Museum unveils Urartian inscription lately excavated in northwest Iran

TEHRAN – On Thursday, an Urartian inscription, which is estimated to date 3,000 years, was unveiled for a public show at Urmia Museum in northwest Iran.
Several local officials, archaeologists, and cultural heritage experts were attending the unveiling ceremony of the inscription lately discovered from the ruined Bastam citadel that is located in West Azarbaijan province, CHTN reported.
The citadel is situated in a village of the same name some 50 km north of the city of Khoy at an altitude of 1300 m above sea level.

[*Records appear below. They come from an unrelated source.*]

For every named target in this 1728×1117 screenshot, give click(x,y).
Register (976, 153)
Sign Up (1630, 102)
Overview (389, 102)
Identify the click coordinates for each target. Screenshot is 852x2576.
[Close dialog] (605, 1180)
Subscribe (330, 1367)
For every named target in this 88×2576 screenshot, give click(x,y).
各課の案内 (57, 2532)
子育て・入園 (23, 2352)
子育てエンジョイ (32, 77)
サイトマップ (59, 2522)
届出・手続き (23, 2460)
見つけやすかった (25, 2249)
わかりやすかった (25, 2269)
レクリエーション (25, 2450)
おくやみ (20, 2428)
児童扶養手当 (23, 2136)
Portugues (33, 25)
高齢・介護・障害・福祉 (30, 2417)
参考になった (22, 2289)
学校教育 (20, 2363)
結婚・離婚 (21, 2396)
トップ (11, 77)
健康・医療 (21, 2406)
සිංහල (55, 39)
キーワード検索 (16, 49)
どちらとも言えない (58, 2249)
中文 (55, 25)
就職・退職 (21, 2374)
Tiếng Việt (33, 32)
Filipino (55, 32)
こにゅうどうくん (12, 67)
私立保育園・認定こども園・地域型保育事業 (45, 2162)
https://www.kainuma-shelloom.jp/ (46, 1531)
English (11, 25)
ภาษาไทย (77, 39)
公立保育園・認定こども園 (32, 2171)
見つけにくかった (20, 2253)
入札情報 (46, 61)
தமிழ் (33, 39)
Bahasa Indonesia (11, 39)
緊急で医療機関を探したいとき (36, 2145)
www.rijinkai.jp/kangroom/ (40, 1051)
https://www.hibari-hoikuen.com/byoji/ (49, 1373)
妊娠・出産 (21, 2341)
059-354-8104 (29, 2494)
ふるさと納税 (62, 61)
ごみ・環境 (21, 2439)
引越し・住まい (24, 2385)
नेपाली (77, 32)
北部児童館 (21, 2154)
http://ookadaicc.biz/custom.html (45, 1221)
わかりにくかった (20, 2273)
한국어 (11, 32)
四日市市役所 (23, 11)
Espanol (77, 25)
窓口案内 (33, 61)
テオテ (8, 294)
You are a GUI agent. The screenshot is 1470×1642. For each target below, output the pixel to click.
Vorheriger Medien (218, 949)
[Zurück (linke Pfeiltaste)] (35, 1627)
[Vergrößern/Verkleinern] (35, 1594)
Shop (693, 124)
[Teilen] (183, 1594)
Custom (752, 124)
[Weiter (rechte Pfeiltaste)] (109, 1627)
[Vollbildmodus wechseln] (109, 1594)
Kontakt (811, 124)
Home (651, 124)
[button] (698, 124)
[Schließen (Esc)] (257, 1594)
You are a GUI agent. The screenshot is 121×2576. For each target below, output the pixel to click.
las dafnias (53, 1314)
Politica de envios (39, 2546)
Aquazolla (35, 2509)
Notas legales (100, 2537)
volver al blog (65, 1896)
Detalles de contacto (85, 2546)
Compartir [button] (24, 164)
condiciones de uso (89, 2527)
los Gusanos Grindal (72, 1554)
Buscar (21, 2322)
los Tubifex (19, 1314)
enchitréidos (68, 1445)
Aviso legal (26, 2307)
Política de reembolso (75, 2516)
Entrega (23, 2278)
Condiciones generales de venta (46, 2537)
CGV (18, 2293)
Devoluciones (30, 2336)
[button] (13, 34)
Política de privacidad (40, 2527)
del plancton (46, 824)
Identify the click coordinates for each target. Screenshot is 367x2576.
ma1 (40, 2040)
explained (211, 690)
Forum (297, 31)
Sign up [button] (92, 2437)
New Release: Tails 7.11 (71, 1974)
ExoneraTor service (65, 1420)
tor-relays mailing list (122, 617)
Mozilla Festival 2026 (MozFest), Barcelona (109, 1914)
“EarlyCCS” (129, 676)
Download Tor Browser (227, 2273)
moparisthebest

The Urartu kingdom rose to power in the mid-9th century BC, but it went into a gradual decline and was eventually conquered by the Iranian Medes in the early 6th century BC. The Urartians were succeeded in the area in the 6th century BC by the Armenians.
Urartu, an ancient country of southwest Asia centered in the mountainous region southeast of the Black Sea and southwest of the Caspian Sea. Today the region is divided among Armenia, eastern Turkey, and northwestern Iran. As mentioned in Assyrian sources from the early 13th century BC, Urartu enjoyed considerable political power in the Middle East in the 9th and 8th centuries BC.
According to Encyclopedia Iranica, the territory of the ancient kingdom of Urartu extended over the modern frontiers of Turkey, Iran, Iraq, and the Republic of Armenia. Its center was the Armenian highland between Lake Van, Lake Urmia, and Lake Sevan. Urartian archeological finds in modern Iran including castles, settlements, water channels and other water constructions, rock chambers, rock graves, stelae, rock inscriptions, and building inscriptions.